• WRITTEN EXERCISE:
Reproduce the material line for line, starting at the line that contains "Given: Open Victor's" and ending at the last line of the material. Omit the pictures.

*** DATA SUPPLIED

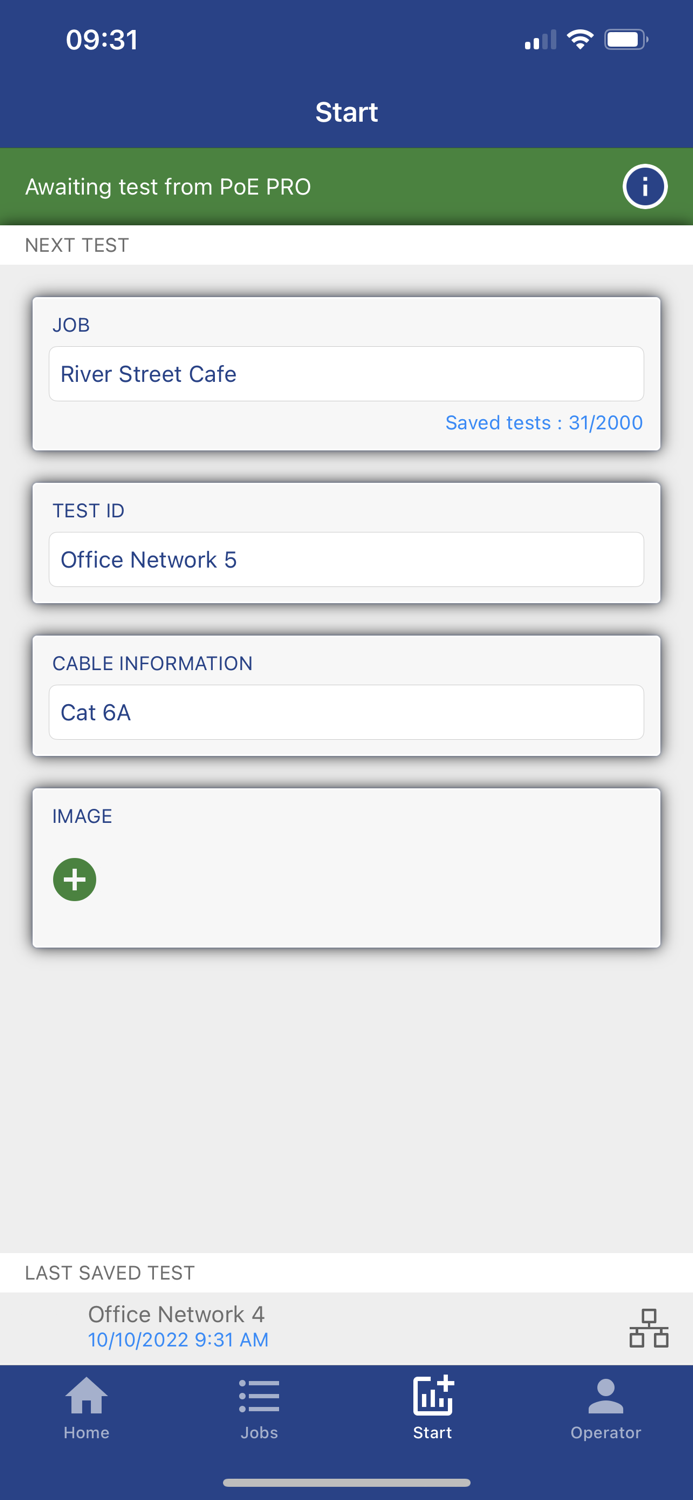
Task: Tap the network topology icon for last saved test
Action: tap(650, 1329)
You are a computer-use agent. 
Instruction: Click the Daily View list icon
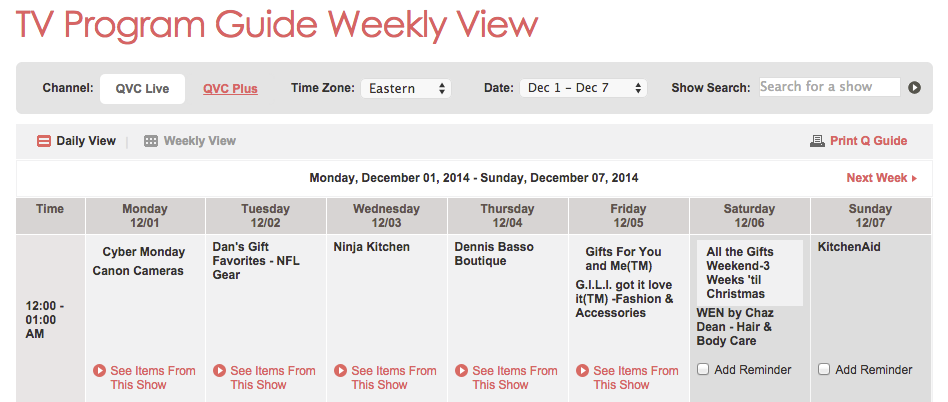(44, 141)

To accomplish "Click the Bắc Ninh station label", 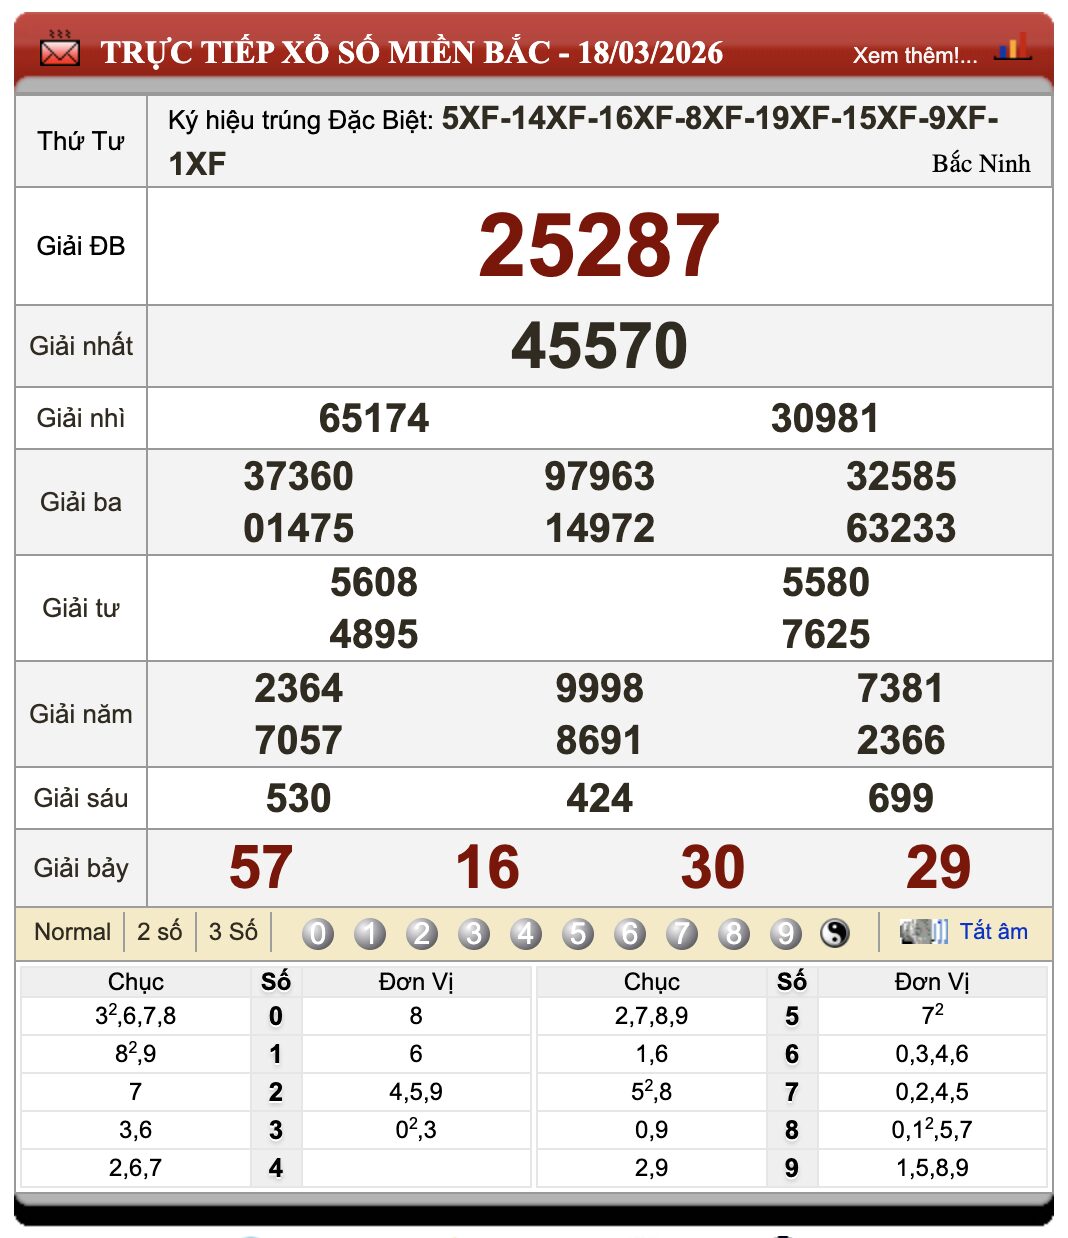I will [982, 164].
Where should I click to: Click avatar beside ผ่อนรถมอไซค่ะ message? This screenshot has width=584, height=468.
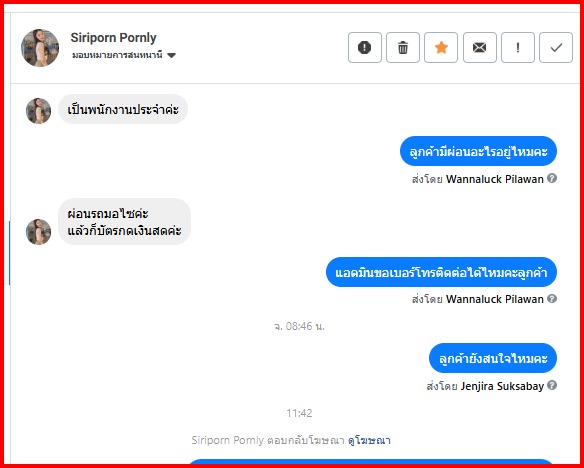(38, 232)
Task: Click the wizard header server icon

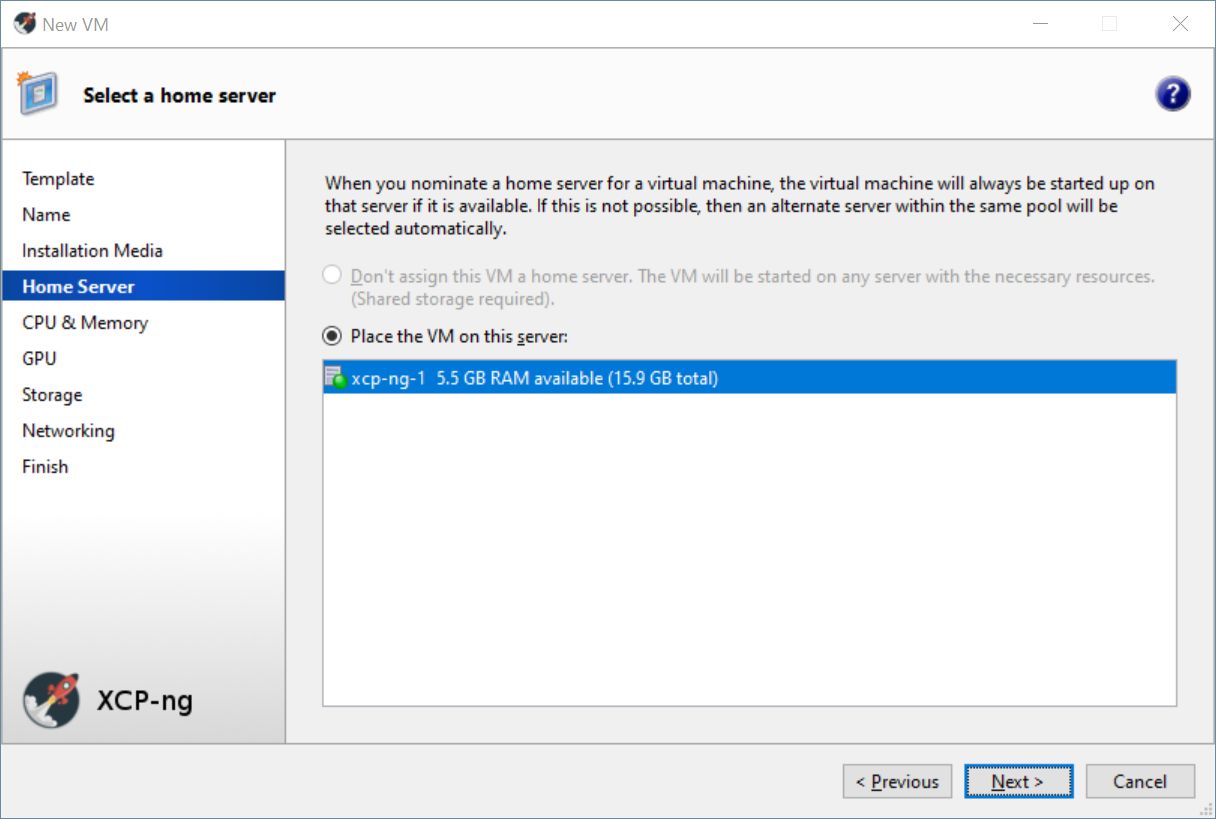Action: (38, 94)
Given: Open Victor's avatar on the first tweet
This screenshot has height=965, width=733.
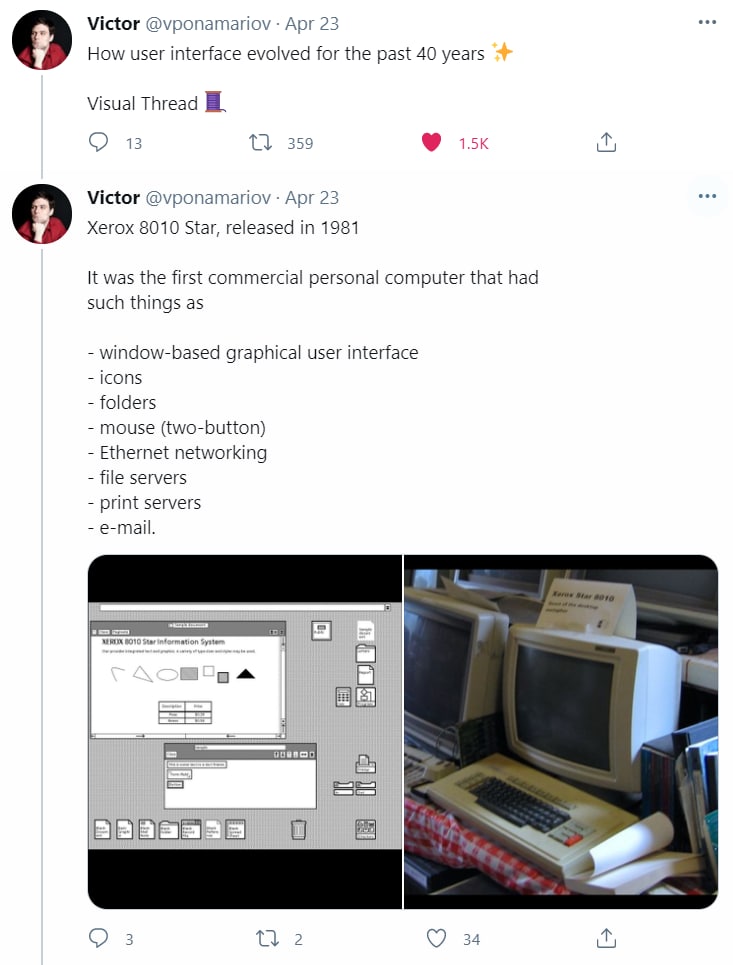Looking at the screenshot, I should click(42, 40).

******

• OUTPUT FOR THIS EXERCISE:
Given: Open Victor's avatar on the first tweet
This screenshot has height=965, width=733.
Looking at the screenshot, I should click(42, 40).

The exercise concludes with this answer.